It could hardly be *worse *than it sounds…
No. But I have had fresh on three occ, and once when everything was very fresh and very well prepared, it was OK. Thus, I assume that canned can’t be very fresh. If I am wrong, and it’s one of those rare foods that ttstes better canned than fresh, then I’ll buy and eat a can.
Lutefish made me gag. Literally.
They also have canned Spotted Dick!
But, alas, no canned faggots.
In Highlander:
Sean Connery: <puzzled> What is haggis?
Christopher Lambert: A sheep’s stomach stuffed with meat and barley!
SC: What do you do with it?
CL: You eat it!
SC: <grimacing> How revolting!
If tough guy Sean Connery is repelled…run! Run for your lives!
Errrr… Metaphorically?
Not to add to the chorus but, Canned? Wow.
With a* lot* of Scotch. My theory is that haggis was invented as an excuse to drink Scotch because you need something to wash it down and take the taste away.
It will taste best if you do not remove the can.
Or,
Remove frocan and place in pot. Put brick in pot with the haggis. Heat until brick turns a darker red. Eat Brick.
Am I confused, or is haggis really nothing more than a kind of sausage? From the descriptions I have heard, it doesn’t sound a whole lot different to a pig intestine stuffed with spiced, ground “variety” meats and cereal filler (otherwise known as a hot dog.)

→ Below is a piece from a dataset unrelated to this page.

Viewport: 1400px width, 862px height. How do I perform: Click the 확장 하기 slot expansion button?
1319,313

I’ve had canned spotted dick. Turns out it’s raisin bread! Who’d’a thunk it?
I am in awe of someone who’d eat something called ‘spotted dick’ who didn’t know it was a cake.
I’ve had canned haggis.
It tasted almost exactly like (canned) corned beef hash, maybe slightly more oniony. If I hadn’t opened the can myself, I’d have assumed on tasting that that’s what it was.
Ah, lutefisk. My understanding, from years of living in Minnesota where you’re supposed to eat it, is that it’s not eaten in Scandinavia–it’s a purely immigrant food (supposedly started when the lye-stored fish on the boats went bad.)

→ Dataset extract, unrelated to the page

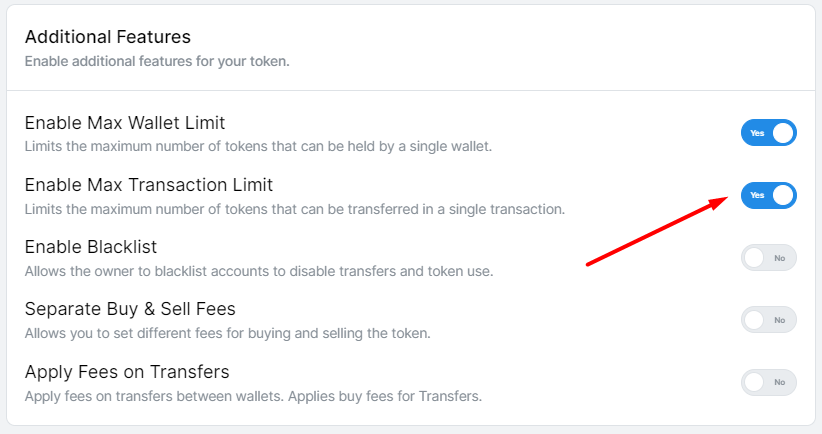This screenshot has width=822, height=434.
Task: Click the description about blacklisting accounts
Action: pyautogui.click(x=259, y=271)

I’ve had it (lutefisk) served to me, but never tasted it. A cousin of mine described its appearance perfectly: “boiled snot.”

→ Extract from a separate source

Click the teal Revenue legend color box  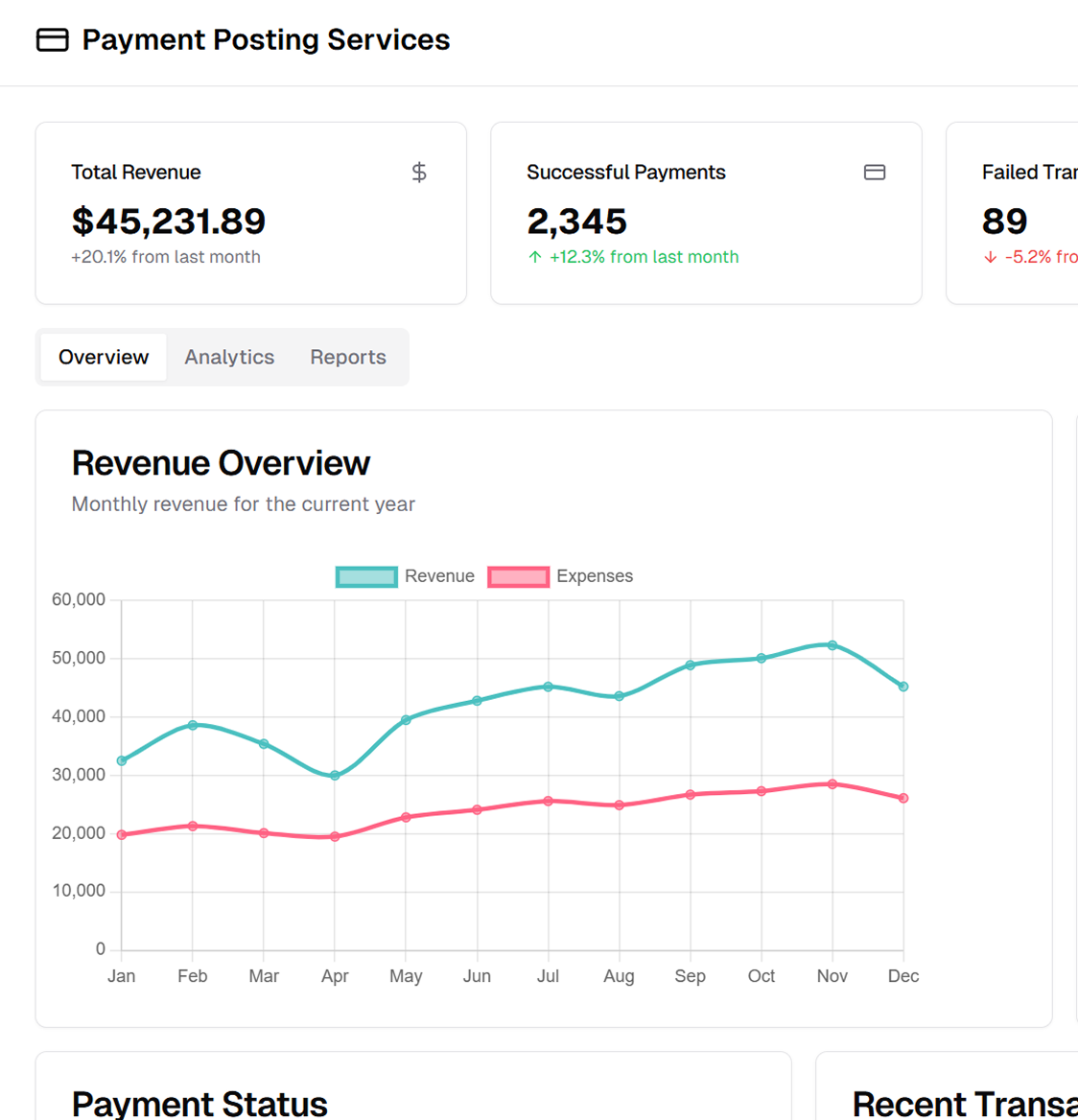pyautogui.click(x=366, y=576)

Haggis? Best appreciated at gunpoint. The flavor says “It can’t get any worse!” but the faint odor of Cordite and linseed oil says “Oh yes it can!”
Yes, it’s certainly a sausage by any scientific definition, but that probably doesn’t help, because you could put just about anything in a casing - it’s the ingredients that make it what it is. I think haggis is more like hamburger or meatloaf than sausage, but that’s probably still a bit like saying tangerines are more like otters than ocelots.
Haggis is a very distinctive foodstuff, worth trying just to say that you’ve been there. A good haggis is actually worth eating purely on its own virtues, but it does seem unlikely that the canned variety will be excellent.
I’d say you have a can of something resembling unusual meatloaf. Slice and fry it, if it looks like it will stand that treatment.
As a Scot I dabble with a spicy haggis about once a month, dipped in batter and deep-fried from the chipper. It’s brilliant.
If you want to do that I would add some heat to it with chilli powder or whatever and then freeze it before battering it and deep-frying (to stop it from breaking apart).
My friend makes moussaka with haggis instead of mince and it’s great. Or you could just stuff a chicken with it.
Canned haggis? It’s just plain wrong! I buy mine from here although I doubt they ship outside the UK.
If you’re having it with neeps and tatties, make sure your neeps are the right sort! You want the orange ones, not the white ones…
So that would actually be swede rather than turnip. Swede is known as rutabaga in some parts of the world.
Isn’t a swede a yellow turnip?
I have to say this is the first time in a while I’ve read something that’s made me laugh so hard I’m crying…
Yes it would. In Scotland, Swede is called turnip which makes life very confusing especially when you live with a Scotsman who constantly insists that he’s right when I know perfectly well that swede is orange…
Apparently it was originally called Swedish Turnip!
Were I a meat-eater, I think I’d have no choice but to try it. Fortunately, I can fall back on my vegetarianism here.
There is a recipe for vegan haggis , but that does seem to be truly unneccesary.
No, although they are quite closely related; swede is Brassica napus - botanically the same species as Rape(seed), turnips are Brassica rapa - botanically the same species as Bok Choi (the white ‘chinese leaves’ cabbage)
It is worth noting, however, that Brassica species are often quite promiscuous/interfertile, which may indicate that the gaps between the species are not all that broad.